Every good discussion starts off with a why.  Why increase RMR?  When the goal is to lose weight what we are really talking about is increasing TDEE.  Increasing RMR is part of the process of the overall increase of TDEE. Resting Metabolic Rate does not increase quickly.  It takes time.  Just how long is tough to say.  But here is what we do know.  During exercise and/or activity RMR is temporarily increased.   However, to permanently increase RMR consistent demand needs to be in place.   Incorporating the following items into your lifestyle will increase RMR in the long term:
  • Interval Training-  Interval training is a means by working out at high intensities (85% of Targeted Heart Rate Max) following by periods of low intensities.  This type of exercise increases EPOC.  Simply put our bodies continue to burn calories at a higher rate for a period following the workout.
  • Lift Weights-  Lifting weights also increase EPOC.  This doesn’t mean going to the gym and picking up the light weights.  You must lift a weight that is physically demanding.
  • Build Muscle-  Muscle is metabolically activity. Muscle burns more calories as rest than fat.
  • Eat Protein-  Consuming protein as a greater impact on Thermogenic Effect of Food (TEF) than the other two macronutrients (carbohydrates and fats).
  • Increase your Non-Exercise Activity Thermogenesis (NEAT)-  Find a way to more during the day.

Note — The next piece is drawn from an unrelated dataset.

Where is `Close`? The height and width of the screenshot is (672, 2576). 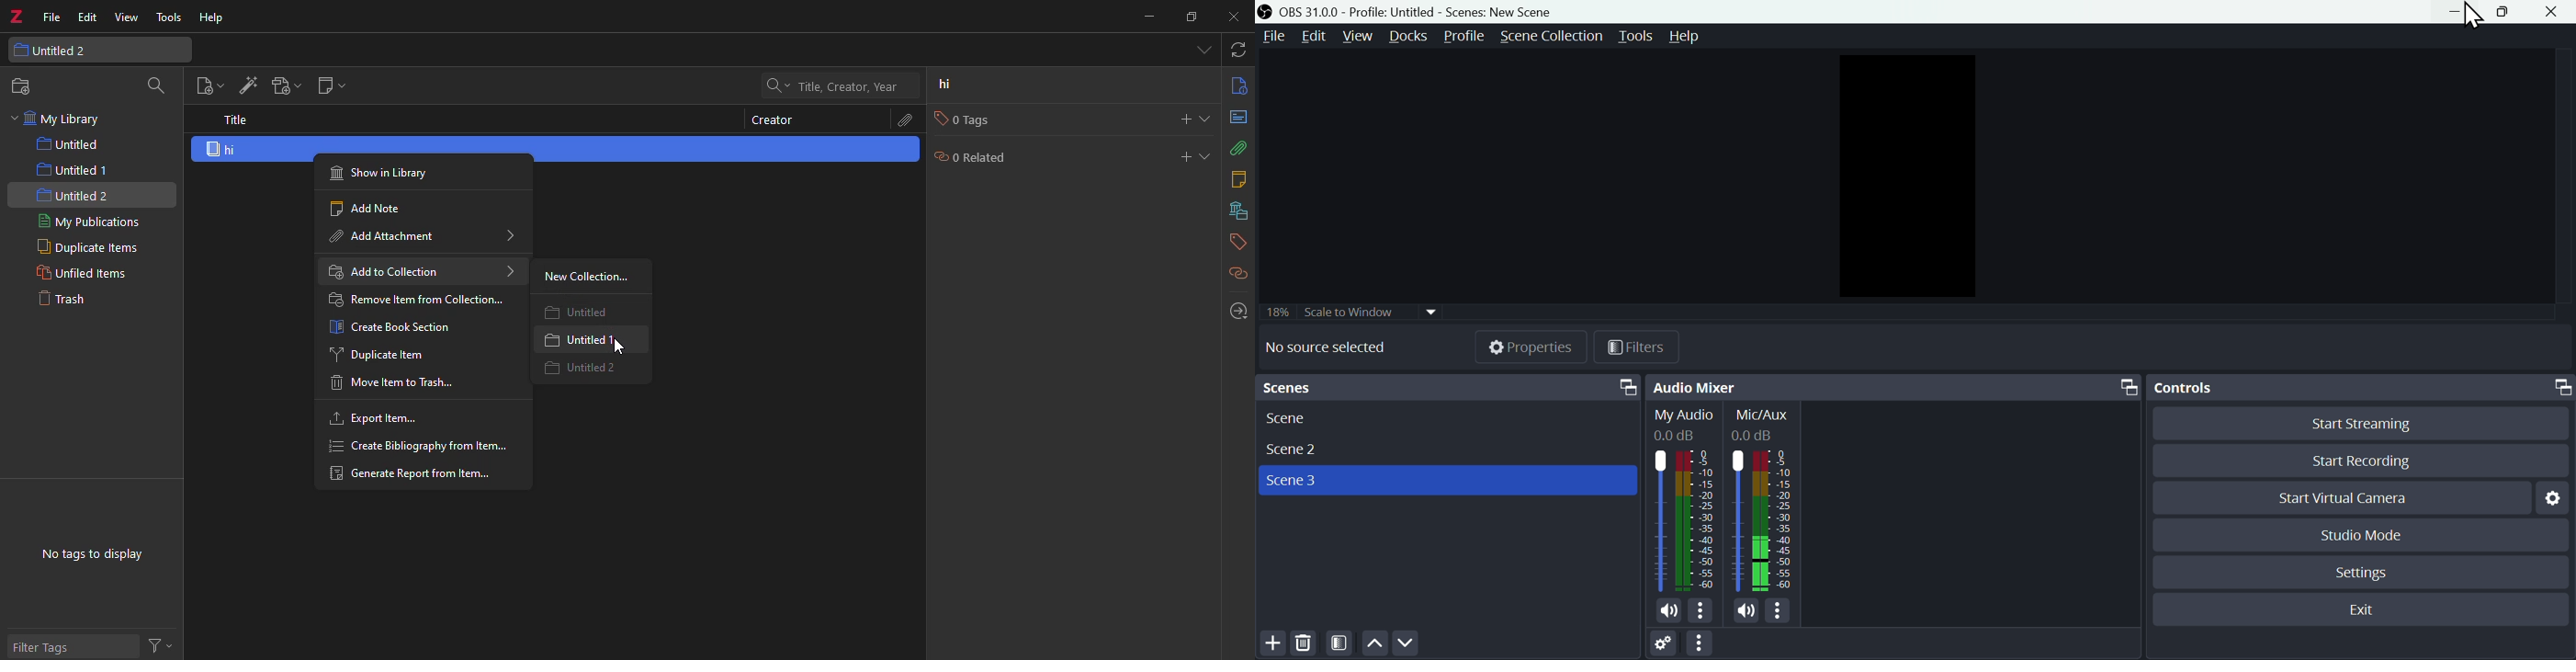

By now you should have a pretty solid idea of what it will take to increase your RMR.   If you have additional questions, please feel free to comment below.  

Tackling the second part of today’s article.  Creating a caloric deficit.  Revisiting our example from previous article:
  • 40 year old male
  • 220 lbs.
  • 77 inches tall


His estimated RMR= 2035 kcals.   Incorporating an activity factor of 1.2 (sedentary).  His daily caloric needs are approximately 2798 kcals per day.  See the graph in previous article 
Using our example this male needs to consume approximately 2800 kcals to maintain his current weight of 220 lbs.  If he wanted to lose 4 lbs. over the next month, he would need to create a 500 kcal deficit per day. Consume 2300 kcals per day.   He could create the deficit is a variety of ways:
  • Increase Physical Activity (PA) to burn an additional 500 kcals per day.  
  • Decrease caloric intake by 500 kcals per day.
  • Decrease caloric intake by 250 kcals per day and increase his PA by 250 kcals per day


Applying what we learned about increasing RMR.   It would be beneficial to increase our PA by incorporating interval training and weight lifting in order to help build muscle.  Consume additional sources of protein to increase TEF. Finally increase NEAT.